▸ **Excerpted passage**:
All posts by Bill Whitman

Aggressive Vehicles?

I’m currently reading the Proficient Motorcycling book. After four decades of riding a motorcycle, I thought it was about time to read this book. I might learn something, which would be a good thing. It seems like a pretty good book, color pictures, tables and a CD. What more could you want? On Amazon.com 244 people have written comments about the book, which is pretty good. Considering it’s not on Oprah’s booklist that’s really a lot of feedback.

No sense in starting from the beginning, so I jumped right into a certain section and started reading. Everything was going along just fine until I read the buzzword “Aggressive Vehicles.” Okay, maybe I need to go back and reread that section again. Could it have been that I read it wrong, maybe it said aggressive drivers? Maybe our new dog Bailey distracted me while I was reading the section. He runs around the house like he’s high on speed or something. No, I didn’t misread the section, it said “Aggressive Vehicles.”

Okay, go along with program, new term to learn, “Aggressive Vehicles.” As I read the section, I learned that when a larger vehicle hits a smaller vehicle, the small vehicle takes most of the damage. Good thing I read that because I would never figure that out.

There’s even a table with a list of aggressive vehicles on it. This list came from NHTSA that collected the data. So someone didn’t just make up this list. The most aggressive vehicle according to the table is a Dodge B series van. When I see Dodge B series van I’m going to get the hell out of the way.

The section goes on to talk about when a motorcycle hits an automobile, the motorcycle driver flies over the automobile and hits the ground. When a motorcycle driver hits an aggressive vehicle, he or she will do a body slam into the side of that vehicle. I think all of these things any motorcycle rider can understand.

Riding a motorcycle is a risk-taking event. You can take classes on motorcycle safety, read books and wear safety gear. Every time you get on a motorcycle,  you’re taking a risk. That’s a fact. So when someone gives a vehicle a rating of “Aggressive” that’s stupid talk to me.

▸ **Source material**:
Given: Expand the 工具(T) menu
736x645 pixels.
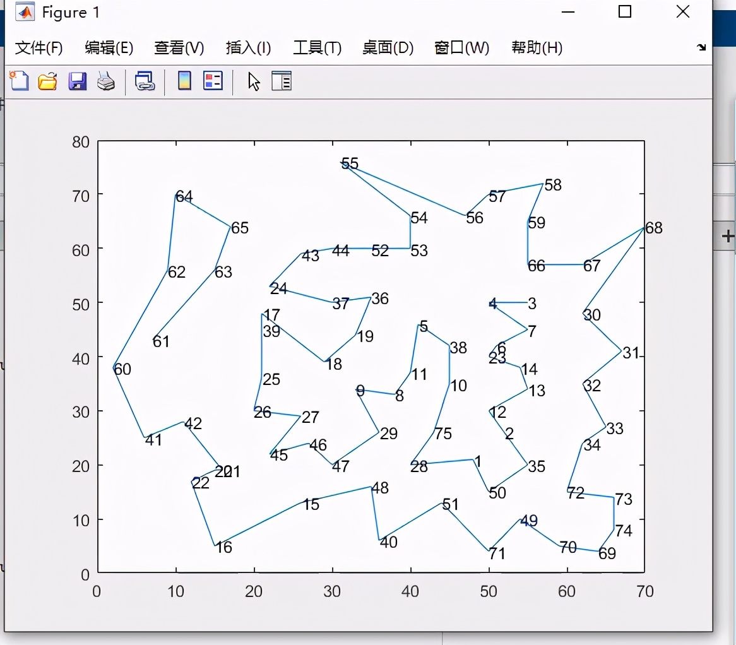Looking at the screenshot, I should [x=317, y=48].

...

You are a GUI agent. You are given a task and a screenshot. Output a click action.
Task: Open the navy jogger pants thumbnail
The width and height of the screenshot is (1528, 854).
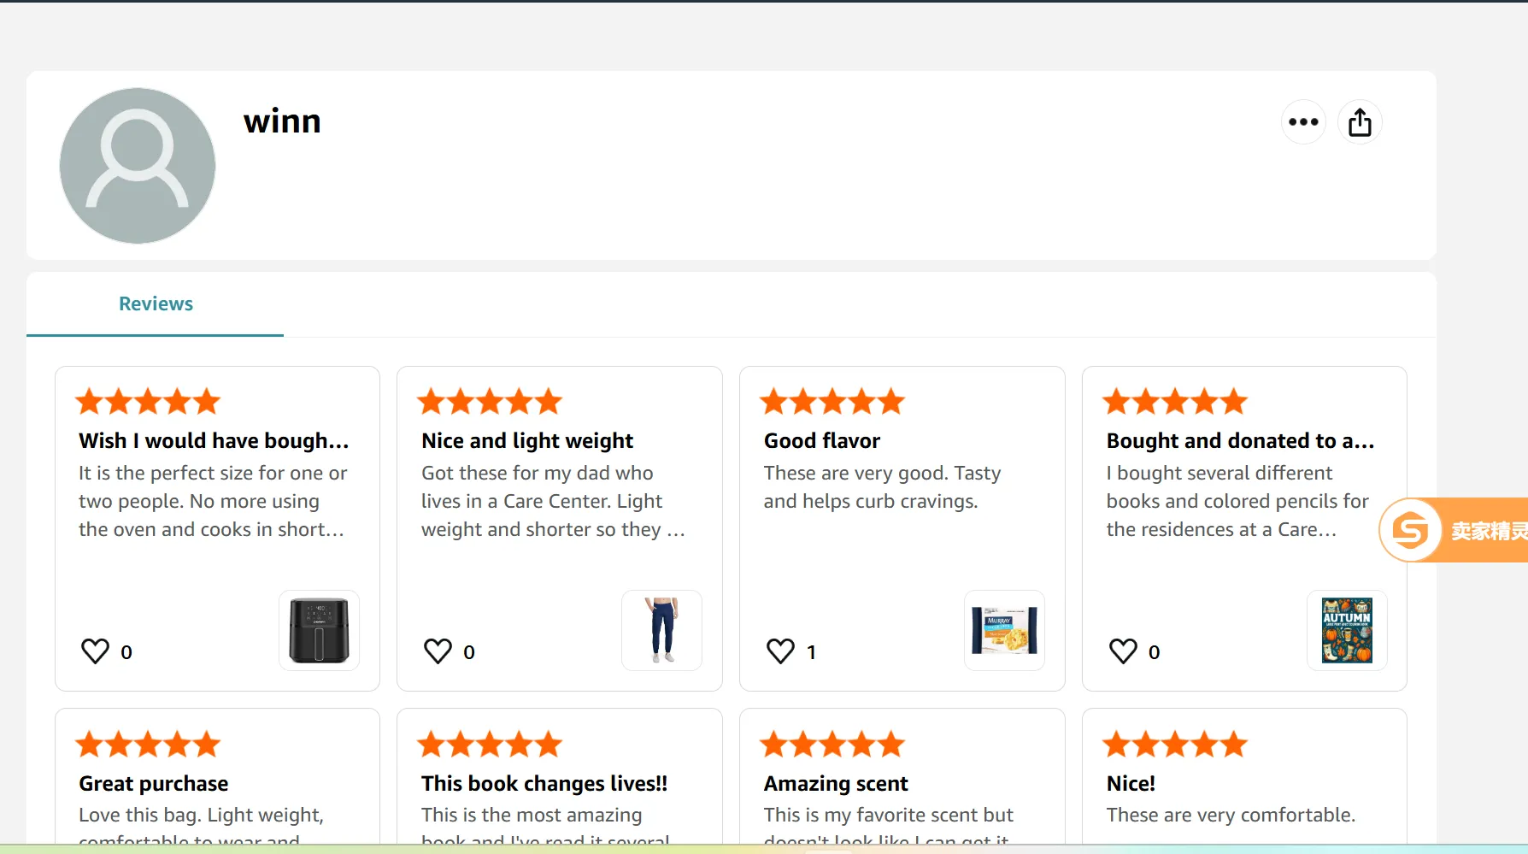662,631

==

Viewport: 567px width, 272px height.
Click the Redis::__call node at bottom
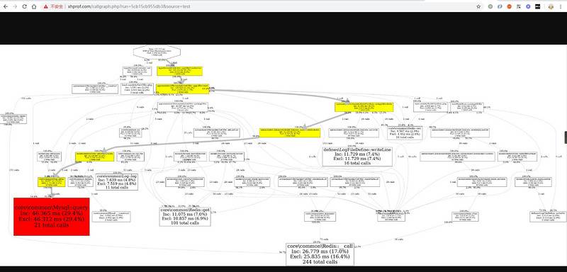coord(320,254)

▸ **Actions to take**:
- A) Copy the part of the blog post about aggressive vehicles word for word, beginning at the words "Okay, go along" and stopping after the words "of the way.".
- B) In the blog post about aggressive vehicles, which vehicle does the table list as the most aggressive?
- C) Continue the blog post about aggressive vehicles from its last sentence.

▸ **Outputs in order**:
- A)
Okay, go along with program, new term to learn, “Aggressive Vehicles.” As I read the section, I learned that when a larger vehicle hits a smaller vehicle, the small vehicle takes most of the damage. Good thing I read that because I would never figure that out.

There’s even a table with a list of aggressive vehicles on it. This list came from NHTSA that collected the data. So someone didn’t just make up this list. The most aggressive vehicle according to the table is a Dodge B series van. When I see Dodge B series van I’m going to get the hell out of the way.

- B) A Dodge B series van.

- C)
I would want to know why motorcycles are involved in accidents with these vehicles at a higher percentage than other vehicles. Maybe they’re design flaws in these vehicles that create blind spots for the driver. Who knows?

Why we need to go fast.

The earth rotates on its axis at about 1000 miles per hour. The earth also files around the sun about 67,000 miles per hour. Our solar system moves through the Milky Way galaxy at about 492,126 miles per hour. Do you see pattern here? Do you get the idea? We’re all on the move.

You have been moving since you were conceived, it’s not your fault. It’s in your DNA. The construction or design of your DNA surely was influenced from all of this motion. So I guess it’s only natural that we have created things that make us go faster. You have been told that nothing can travel faster than the speed of light, but that’s not going to keep us from trying.

My favorite thing to go fast on is my 2010 Yamaha Vmax. When I turn the throttle enough– the keyword here is enough; notice I didn’t say all the way, just enough– I go into the “Oh shit” mode. Not the “Really fun” mode or this is “Really cool” mode. No, it’s right to the “Oh shit” mode. The “Oh shit” mode is whole different place. What exactly is the “Oh shit” mode? Well, let’s use this analogy.

[youtube=http://www.youtube.com/watch?v=jfs8cxkPZFE]

Let’s suppose you like skydiving. You jump out of the airplane and after certain time period you reach down to pull the rip-cord. But in your haste to jump out of the airplane, you forgot to put on a parachute. Yep, there it is, the “Oh shit” mode.

As I get older, I thought that my need for speed would decrease, but it didn’t for some reason. Maybe “this a bad idea” neuron didn’t fire in my brain yet. It could be that the connection is disconnected during acceleration or it was blocked by “this is fun” neuron.

It seems that going fast in a car is not the same as going fast on a motorcycle. There’s a lot more feedback when you travel fast on a motorcycle. This is what going fast is all about, feedback from acceleration.

So the next time you get pulled over for doing 100 miles per hour in a 40 miles per hour speed zone, just tell the officer that it’s in your DNA. Also remind him that you were really going 492,126,100 miles per hour. See how that goes.